Skip to content

Immediate Next Steps

ReGina Hentz and Katie Giza speak on the importance of community involvement in building the design table as well as the components of a collaborative community process.

The community vision outlined in the Vision Statement section of the Roadmap was developed through a deep level of community engagement and can serve as the foundational starting point for building a transformed system across the CoC and HRD. The vision statement can help to align the goals and strategies being implemented across Detroit and help to focus the work moving forward. The Continuum of Care and HRD should consider formally adopting the vision statement as the first step of building a system together that is led by the community and those most impacted by homelessness.

After adopting the vision for the system, the CoC and HRD, in direct partnership with the Detroit Advisors, should convene a community co-design process to engage the community in creating the governance and goals of the system being built across the CoC and HRD. The co-design process can also be the space to review the actions and strategies of the Roadmap and determine ways to take short- and long-term action by aligning the current work of the CoC and HRD and prioritizing any new workstreams needed.

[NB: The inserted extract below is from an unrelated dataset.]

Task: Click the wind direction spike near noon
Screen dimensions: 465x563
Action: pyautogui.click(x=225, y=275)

Structural considerations for the co-design process

The CoC and HRD, in partnership with the Detroit Advisors, should consider the following when moving to a co-design process with the community:

  • Stakeholder groups:  It will be critical to include people with lived expertise, leadership and direct staff of homeless providers agencies, affordable housing and homeownership stakeholders, system partners (workforce, health/mental health, education, and legal systems), system planners, advocates, and community-based organizations

  • Leadership body: Leaders with decision making power from the City (HRD), the Continuum of Care (including the board, member organizations, and HAND), and elected officials, with strong representation of people with lived expertise must be included in a leadership body during the co-design process; this is critical to ensure that the work of the co-design process can be enacted and implemented

  • Staffing : The co-design process should have a minimum of 0.5 FTE dedicated staff members to help convene, organize, and synthesize the work; it is critical that this staff person work across the CoC and HRD and in direct partnership with the Detroit Advisors. Dedicated staffing for ongoing support of the Detroit Advisors should be separate from this position and built into the ongoing work of the CoC beyond the design phase of this project.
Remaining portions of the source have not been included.